___ EXTRAIT ___

Libre Echange

Le deuxième roman de Bernard Mourad, qui relate l’histoire d’un homme au bord du gouffre à qui le « système » propose de changer de vie, s’inscrit dans la même veine que le premier (Les Actifs Corporels) : incisif, caustique et miroir d’une humanité déchue. Seul « réconfort » : le pouvoir du système (financier, politique, médiatique) n’est pas suffisant pour créer le bonheur… Et qui mieux qu’un banquier d’affaire reconverti peut en parler ? Sans être un chef d’œuvre, se laisse dévorer (note : 4/5).

Voyage au bout de la nuit

La lecture du roman culte de Céline est en premier abord poussive et donne l’impression de ramer à contre courant dans un fleuve déchainé. Petit à petit, un malaise s’installe, ce personnage lâche et cynique qu’est Ferdinand Bardamu ne cesse de se heurter à l’absurdité du monde qui l’entoure fait de guerres, de faux héroïsmes et de recherche de l’argent et du plaisir.  On finit aussi par se rendre à l’évidence que le thème de la nuit est omniprésent et que l’action semble se dérouler dans une pénombre sans fin : la première guerre mondiale ressemble à une succession de fuites nocturnes, l’expérience américaine finit dans des déambulations nocturnes, Rancy qui vit dans la pénombre, l’asile de Vichy vit la nuit… Le monde que met en scène Céline réduit l’homme à un animal enragé, les visages sont gris, les destins tristes à mourir, le soleil ne s’y lève pas, mais ce monde est affreusement réaliste et inquiétant. Après ce « voyage », le lecteur a aussi l’impression d’être arrivé au bout de la nuit… Oui, c’est de la grande littérature! oui, Céline est un des grands écrivains français de son siècle.  A lire. (note : 5/5)

___ LIGNES DE DONNÉES ___

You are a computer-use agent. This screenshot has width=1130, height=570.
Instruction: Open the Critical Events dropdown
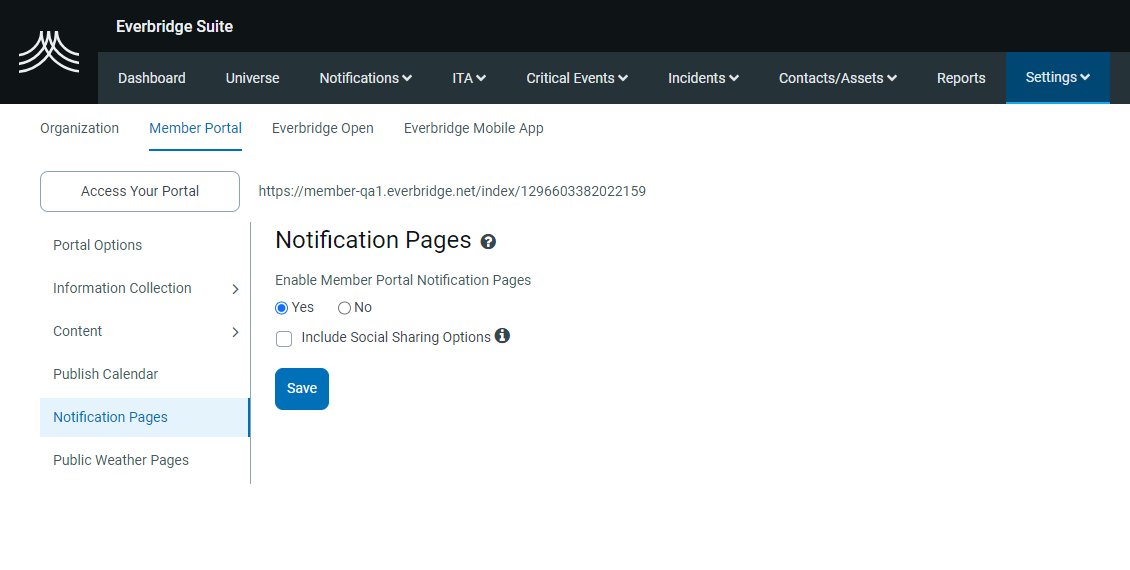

___

Recopiez le passage de l'extrait commençant par « Libre Echange » et allant jusqu'à « (note : 4/5). », en renommant « banquier » en « notaire ». La liste qui précède est un matériau distinct de l'extrait.

RÉPONSE
Libre Echange

Le deuxième roman de Bernard Mourad, qui relate l’histoire d’un homme au bord du gouffre à qui le « système » propose de changer de vie, s’inscrit dans la même veine que le premier (Les Actifs Corporels) : incisif, caustique et miroir d’une humanité déchue. Seul « réconfort » : le pouvoir du système (financier, politique, médiatique) n’est pas suffisant pour créer le bonheur… Et qui mieux qu’un notaire d’affaire reconverti peut en parler ? Sans être un chef d’œuvre, se laisse dévorer (note : 4/5).